In der SÜDDEUTSCHEN ZEITUNG ist von einem „politische und gesellschaftlichen Totalausfall“ die Rede: „Frauke Brosius-Gersdorf ist Opfer geworden einer beispiellosen Hetzkampagne, wie man sie mit diesen konkreten politischen Folgen in Deutschland wohl bisher nicht erlebt hat. Rechtspopulistische Medien und Aktivisten haben es in einer gemeinsamen Desinformationskampagne geschafft, das Zerrbild einer linksradikalen Juristin zu schaffen, die zu extreme Thesen vertrete für das höchste deutsche Gericht. Dass diese Darstellung nichts gemein hatte mit der Realität, ist in den vergangenen Wochen umfassend beschrieben worden“, hebt die SÜDDEUTSCHE ZEITUNG hervor.

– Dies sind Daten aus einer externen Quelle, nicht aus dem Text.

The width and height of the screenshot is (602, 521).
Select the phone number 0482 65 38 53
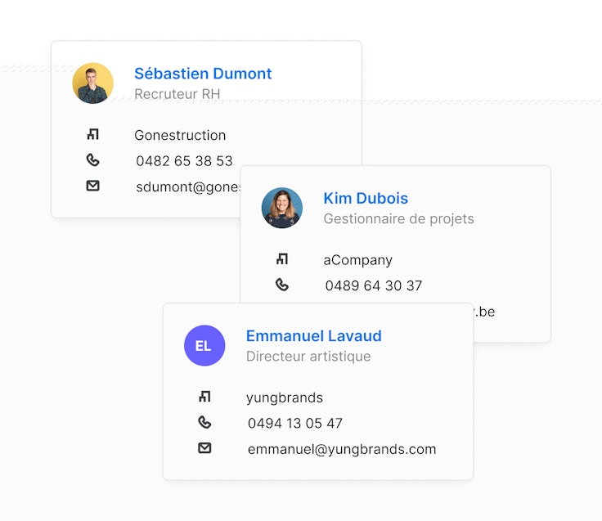click(184, 161)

Die SÜDWEST PRESSE aus Ulm analysiert, „dass es vor allem die katholische Kirche war, die in der Union darum warb, Brosius-Gersdorf nicht zu wählen“. „Das ignorierten die Sozialdemokraten, wohl auch um den Koalitionspartner in die rechte Ecke stellen zu können. Dass der schwarz-rote Scherbenhaufen noch größer wird, das hat Brosius-Gersdorf mit ihrem Rückzug verhindert. Doch dürfte der Schaden auch so groß genug sein. Schon vorher gab es viele Abgeordnete in der SPD-Fraktion, für die eine Zusammenarbeit mit der Union von Spahn, Kanzler Friedrich Merz und CSU-Chef Markus Söder eine gigantische Zumutung darstellt. Und auch in der Unionsfraktion glauben viele nicht, mit den in vielen Wahlen massiv geschwächten und durch und durch verunsicherten Sozialdemokraten eine Koalition führen zu können. Was das Bündnis zusammenhält, sind derzeit ihre Spitzen, Merz und SPD-Chef Lars Klingbeil. Auf sie kommt es nun an, dass die Risse der vergurkten Richterwahl nicht das Fundament der gesamten Koalition sprengen“, warnt die SÜDWEST PRESSE.